Should despite our security measures, a security breach occur that is likely to result in a risk to the data privacy of Users, we will inform the relevant Users and other affected parties, as well as relevant authorities when required by applicable data protection law, about the security breach as soon as reasonably possible.
We only share personal data within our organization if and as far as necessary for the purposes specified in this Privacy Notice. Our staff members processing personal data are bound to confidentiality.
We do not share personal data with any third party outside of our organization unless one of the following circumstances applies.
Necessary for the purposes. We may share personal data with third parties to the extent our Services foresee such disclosure and Users submit their personal data for that purpose, such as through an address book to create connections and facilitate our Services. We may furthermore share personal data with our affiliated companies and other service providers that support us in the realization of the purposes specified in this Privacy Notice, such as by performing data hosting, direct marketing and customer services. Our agreements with these service providers foresee privacy and security commitments from these service providers that are no less protective than our own commitments described in this Privacy Notice. If our Users provide personal data directly to a third party, such as through a link on our website, the processing is typically based on such third party’s notice.
For legal reasons. We may share personal data with third parties if we have good-faith belief that their access to and use of the personal data is necessary (i) to meet any applicable law and/or court order, (ii) to detect, prevent or otherwise address fraud, security or technical issues, and/or (iii) to protect the interests, properties or safety of us, our Users or the public, in accordance with the law. We will notify Users about such disclosure, as far as reasonably possible.
In relation to corporate restructuring.

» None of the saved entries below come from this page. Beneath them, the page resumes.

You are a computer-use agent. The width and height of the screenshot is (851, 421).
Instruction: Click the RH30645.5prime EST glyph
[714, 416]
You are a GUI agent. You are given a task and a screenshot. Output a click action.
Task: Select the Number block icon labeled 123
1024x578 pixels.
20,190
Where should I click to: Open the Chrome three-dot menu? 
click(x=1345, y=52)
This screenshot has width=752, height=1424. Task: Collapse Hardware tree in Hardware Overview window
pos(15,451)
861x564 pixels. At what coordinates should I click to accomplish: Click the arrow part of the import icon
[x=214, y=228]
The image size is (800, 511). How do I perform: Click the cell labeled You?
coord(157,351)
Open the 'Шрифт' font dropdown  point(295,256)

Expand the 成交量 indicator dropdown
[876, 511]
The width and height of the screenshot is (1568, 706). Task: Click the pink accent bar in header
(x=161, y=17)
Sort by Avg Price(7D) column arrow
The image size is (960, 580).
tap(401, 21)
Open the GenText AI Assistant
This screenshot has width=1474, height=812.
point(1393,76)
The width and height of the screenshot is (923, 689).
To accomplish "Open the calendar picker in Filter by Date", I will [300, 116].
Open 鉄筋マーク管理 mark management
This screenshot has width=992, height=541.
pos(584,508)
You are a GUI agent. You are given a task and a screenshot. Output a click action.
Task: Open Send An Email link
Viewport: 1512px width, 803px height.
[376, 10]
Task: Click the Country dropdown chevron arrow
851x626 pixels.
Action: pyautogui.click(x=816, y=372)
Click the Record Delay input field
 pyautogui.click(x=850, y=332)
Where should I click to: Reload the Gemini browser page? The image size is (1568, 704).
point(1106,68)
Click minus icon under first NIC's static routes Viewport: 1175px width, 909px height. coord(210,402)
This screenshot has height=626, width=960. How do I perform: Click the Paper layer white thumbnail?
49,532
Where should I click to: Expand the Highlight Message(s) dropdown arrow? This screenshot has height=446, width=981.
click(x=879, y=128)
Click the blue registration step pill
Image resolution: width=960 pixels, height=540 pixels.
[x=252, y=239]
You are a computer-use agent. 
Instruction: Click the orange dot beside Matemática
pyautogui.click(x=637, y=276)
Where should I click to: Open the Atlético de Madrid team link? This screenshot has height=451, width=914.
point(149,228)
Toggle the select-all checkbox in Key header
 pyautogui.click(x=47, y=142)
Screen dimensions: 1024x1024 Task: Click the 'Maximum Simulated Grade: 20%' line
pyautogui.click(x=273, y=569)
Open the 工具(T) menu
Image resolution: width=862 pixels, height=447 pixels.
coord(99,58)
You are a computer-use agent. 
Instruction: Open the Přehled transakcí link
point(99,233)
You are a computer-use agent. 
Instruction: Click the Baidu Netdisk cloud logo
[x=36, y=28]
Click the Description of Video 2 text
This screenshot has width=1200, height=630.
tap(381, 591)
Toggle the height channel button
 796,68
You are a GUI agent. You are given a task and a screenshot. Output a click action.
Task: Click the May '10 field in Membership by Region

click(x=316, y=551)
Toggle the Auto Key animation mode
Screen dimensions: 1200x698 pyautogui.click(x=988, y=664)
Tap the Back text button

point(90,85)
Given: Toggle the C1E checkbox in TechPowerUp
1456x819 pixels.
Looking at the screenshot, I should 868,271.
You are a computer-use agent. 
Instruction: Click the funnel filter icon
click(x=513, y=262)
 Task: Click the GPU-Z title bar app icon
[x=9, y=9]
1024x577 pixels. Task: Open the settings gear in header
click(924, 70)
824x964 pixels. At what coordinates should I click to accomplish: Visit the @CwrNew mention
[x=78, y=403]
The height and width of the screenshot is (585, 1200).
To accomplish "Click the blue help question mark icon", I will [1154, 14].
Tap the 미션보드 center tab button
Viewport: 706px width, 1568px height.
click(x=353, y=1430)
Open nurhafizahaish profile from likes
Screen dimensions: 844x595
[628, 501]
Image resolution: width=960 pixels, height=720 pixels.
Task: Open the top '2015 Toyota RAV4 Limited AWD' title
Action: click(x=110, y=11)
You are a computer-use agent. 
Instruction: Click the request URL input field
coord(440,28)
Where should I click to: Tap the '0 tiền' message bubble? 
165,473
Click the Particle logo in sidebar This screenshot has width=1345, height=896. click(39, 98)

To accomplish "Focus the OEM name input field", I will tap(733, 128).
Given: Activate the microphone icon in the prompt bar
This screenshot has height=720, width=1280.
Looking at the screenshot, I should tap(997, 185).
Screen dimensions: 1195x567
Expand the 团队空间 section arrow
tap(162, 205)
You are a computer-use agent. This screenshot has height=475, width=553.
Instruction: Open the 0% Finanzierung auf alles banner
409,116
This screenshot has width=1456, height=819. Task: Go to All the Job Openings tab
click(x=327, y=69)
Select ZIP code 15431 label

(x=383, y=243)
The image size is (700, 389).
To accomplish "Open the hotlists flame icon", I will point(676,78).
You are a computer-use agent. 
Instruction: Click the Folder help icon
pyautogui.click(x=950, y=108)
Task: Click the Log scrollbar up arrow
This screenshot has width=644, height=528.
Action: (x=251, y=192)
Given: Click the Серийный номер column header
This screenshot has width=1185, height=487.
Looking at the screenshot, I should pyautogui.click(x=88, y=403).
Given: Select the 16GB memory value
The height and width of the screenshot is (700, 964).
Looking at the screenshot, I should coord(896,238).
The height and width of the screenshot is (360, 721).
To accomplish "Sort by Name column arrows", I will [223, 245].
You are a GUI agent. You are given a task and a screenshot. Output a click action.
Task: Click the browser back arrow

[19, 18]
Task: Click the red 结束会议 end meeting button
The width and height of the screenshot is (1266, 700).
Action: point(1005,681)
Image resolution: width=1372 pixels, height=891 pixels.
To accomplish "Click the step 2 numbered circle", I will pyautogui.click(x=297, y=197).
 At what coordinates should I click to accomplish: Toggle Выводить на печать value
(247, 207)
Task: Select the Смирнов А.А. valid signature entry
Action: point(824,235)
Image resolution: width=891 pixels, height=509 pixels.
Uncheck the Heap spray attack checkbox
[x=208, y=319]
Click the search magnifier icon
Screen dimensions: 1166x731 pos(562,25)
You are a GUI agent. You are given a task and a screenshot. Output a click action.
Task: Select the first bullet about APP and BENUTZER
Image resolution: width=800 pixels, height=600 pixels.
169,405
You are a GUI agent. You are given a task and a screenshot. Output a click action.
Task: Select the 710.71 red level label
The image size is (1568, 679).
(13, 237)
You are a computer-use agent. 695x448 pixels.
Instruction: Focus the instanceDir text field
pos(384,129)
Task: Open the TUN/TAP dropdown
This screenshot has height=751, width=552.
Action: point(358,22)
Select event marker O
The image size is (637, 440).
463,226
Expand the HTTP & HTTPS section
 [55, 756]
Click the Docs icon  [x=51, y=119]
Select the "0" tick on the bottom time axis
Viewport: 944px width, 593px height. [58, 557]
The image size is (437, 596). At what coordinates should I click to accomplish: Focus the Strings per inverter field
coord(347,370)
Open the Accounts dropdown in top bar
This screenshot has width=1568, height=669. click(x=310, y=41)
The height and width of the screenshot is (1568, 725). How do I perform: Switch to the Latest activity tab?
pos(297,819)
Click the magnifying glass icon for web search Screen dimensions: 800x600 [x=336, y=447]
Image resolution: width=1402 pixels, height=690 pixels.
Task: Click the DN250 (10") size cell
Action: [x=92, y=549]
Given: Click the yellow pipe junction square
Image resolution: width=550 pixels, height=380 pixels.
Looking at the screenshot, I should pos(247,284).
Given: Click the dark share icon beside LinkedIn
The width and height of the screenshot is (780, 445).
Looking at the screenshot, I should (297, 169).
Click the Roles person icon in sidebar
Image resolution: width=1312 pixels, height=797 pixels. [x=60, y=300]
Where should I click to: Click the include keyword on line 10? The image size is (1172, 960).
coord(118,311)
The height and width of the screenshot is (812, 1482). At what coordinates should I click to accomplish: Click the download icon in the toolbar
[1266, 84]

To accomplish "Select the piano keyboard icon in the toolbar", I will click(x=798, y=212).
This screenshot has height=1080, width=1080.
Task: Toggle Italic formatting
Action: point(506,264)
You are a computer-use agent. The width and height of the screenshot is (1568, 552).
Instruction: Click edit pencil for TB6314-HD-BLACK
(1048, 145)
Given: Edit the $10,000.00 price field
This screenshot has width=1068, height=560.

If we are in a process of merger, acquisition or asset sale, we may transfer personal data to the involved third party. We continue to ensure the confidentiality of all personal data.
Upon User’s consent. We may share personal data with third parties for other reasons than the ones mentioned above, if we obtained User’s explicit consent to do so. The User has the right to withdraw this consent at any time.
Location and Transfer
We and our service providers have operations in several locations. Consequently, we and our service providers may transfer personal data to, or access it from, countries outside User’s country of domicile.
We take steps to ensure that Users’ personal data receives an adequate level of protection in the countries in which we process it.
To read our HIPAA Notice of Privacy click here to download a copy.
Lodging a Complaint
In case any User considers our processing of his/her personal data to be inconsistent with applicable data protection law, a complaint may be lodged with the local supervisory authority for data protection.
The English version of this Privacy Notice shall govern in the event of any conflict with or substantial translation changes into a non-English language.
Any User having any question or request on this Privacy Notice or our privacy practices, can contact us in the following ways:
- by email: firstname.lastname@example.org
- by phone: 800-733-7976
Effective Date of Notice: August 19, 2019. GEMCO Medical is required to follow the terms of this notice until it is replaced. GEMCO Medical reserves the right to change this Privacy Statement at any time as allowed by law and will notify you of any changes as required by law. GEMCO Medical reserves the right to make the changes apply to all information GEMCO Medical maintains.